As reference for road-trippers, HotelF1 knows that each trip is unique and that everyone travels in their own way. By launching a videogame geared towards 18-34-year-olds and letting its community code their own levels, HotelF1 stays true to its philosophy. We coded the first four levels of the game, in which a glam rock band hits the road in hopes of writing the best song in the world. Almost immediately, they are caught by the bad guys, Zackhouse, a hard tech band from Scandinavia. In the initial version of the game, players discovered mini-games that included high-speed chases on the highway, a packaged-club-sandwich fight in a highway rest stop, and a pump duel at a gas station. From there, we gave the community the opportunity to invent the rest of the story. We made the code open source and organized a hackathon, bringing gamers, designers, and developers together around the project.

Creative Execution

On July 12, 2017, we released the first version of the game, which included four levels. We kept the code open source and uploaded it to the collaborative software development platform Github, where it was downloaded hundreds of times. Contributors had access to all of the graphics, programming scripts, and music assets. We then organized a hackathon that included dozens of contributors. The project was publicized on Eclypsia, a gaming channel on popular streaming platform Twitch. Three 48-minute shows (07/23/17, 08/01/2017, 09/27/2017) were broadcasted to promote the game, live comment on the coding process, and recruit contributors along the way. Melty covered the project with a Facebook Live video, viewed by 30,000 people on the day of the hackathon (10/14-15/2017). Word spread quickly throughout the gaming community and the event was widely shared on Twitter, Facebook, and various gaming forums.

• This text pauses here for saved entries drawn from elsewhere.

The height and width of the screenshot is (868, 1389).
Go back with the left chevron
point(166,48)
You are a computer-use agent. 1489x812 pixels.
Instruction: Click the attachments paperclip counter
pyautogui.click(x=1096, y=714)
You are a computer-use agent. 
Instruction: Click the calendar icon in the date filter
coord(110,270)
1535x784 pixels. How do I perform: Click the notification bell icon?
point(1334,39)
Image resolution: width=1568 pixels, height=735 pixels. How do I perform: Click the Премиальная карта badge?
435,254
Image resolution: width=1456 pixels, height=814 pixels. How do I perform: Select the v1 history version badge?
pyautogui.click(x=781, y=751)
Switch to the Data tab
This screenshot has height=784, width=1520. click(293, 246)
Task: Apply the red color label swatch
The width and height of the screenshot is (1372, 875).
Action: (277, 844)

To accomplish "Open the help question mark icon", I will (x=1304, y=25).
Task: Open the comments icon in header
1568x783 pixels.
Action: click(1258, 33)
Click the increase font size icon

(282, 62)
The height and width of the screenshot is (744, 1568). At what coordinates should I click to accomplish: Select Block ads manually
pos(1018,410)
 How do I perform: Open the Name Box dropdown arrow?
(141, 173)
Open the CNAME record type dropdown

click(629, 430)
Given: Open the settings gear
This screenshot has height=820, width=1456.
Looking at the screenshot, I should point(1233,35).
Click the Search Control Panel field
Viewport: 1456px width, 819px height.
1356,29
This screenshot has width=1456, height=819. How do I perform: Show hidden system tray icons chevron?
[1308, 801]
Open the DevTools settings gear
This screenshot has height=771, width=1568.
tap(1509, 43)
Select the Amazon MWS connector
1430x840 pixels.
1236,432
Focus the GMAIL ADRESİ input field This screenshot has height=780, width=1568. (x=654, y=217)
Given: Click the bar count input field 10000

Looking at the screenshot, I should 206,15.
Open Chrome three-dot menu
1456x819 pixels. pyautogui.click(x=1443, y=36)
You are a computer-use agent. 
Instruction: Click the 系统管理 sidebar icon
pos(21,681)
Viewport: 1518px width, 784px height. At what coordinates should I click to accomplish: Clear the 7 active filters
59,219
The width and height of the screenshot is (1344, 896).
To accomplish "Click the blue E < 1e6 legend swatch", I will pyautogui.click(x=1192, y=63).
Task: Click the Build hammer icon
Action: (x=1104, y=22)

15 million impressions across social networks 86 new threads created on specialized gaming forums 765 hours of coding 54 levels created Dozens of developers, graphic designers, sound designers, and game testers involved in the project And of course, the first branded game coded by the community itself

We know that millennials play a lot of video games. Communication around the most popular games usually takes place in gaming forums, through close collaboration with groups of developers and testers. As a result, we decided to unite the community around the essence of any video game: the coding itself. And if each road trip is different, a game about road trips should also be unique. In order to develop our collaborative game, we called upon the brand’s community, as well as software developers. In order to reach as many contributors as possible, we posted videos pitching the concept and created threads on gaming forums. Each post was linked to the software development platform GitHub, a reference for collaborative development. Contributors had access to graphic and development assets. To support this Virtual Game Jam, we organized a hackathon in which dozens of developers coded over fifty levels in just 36 hours.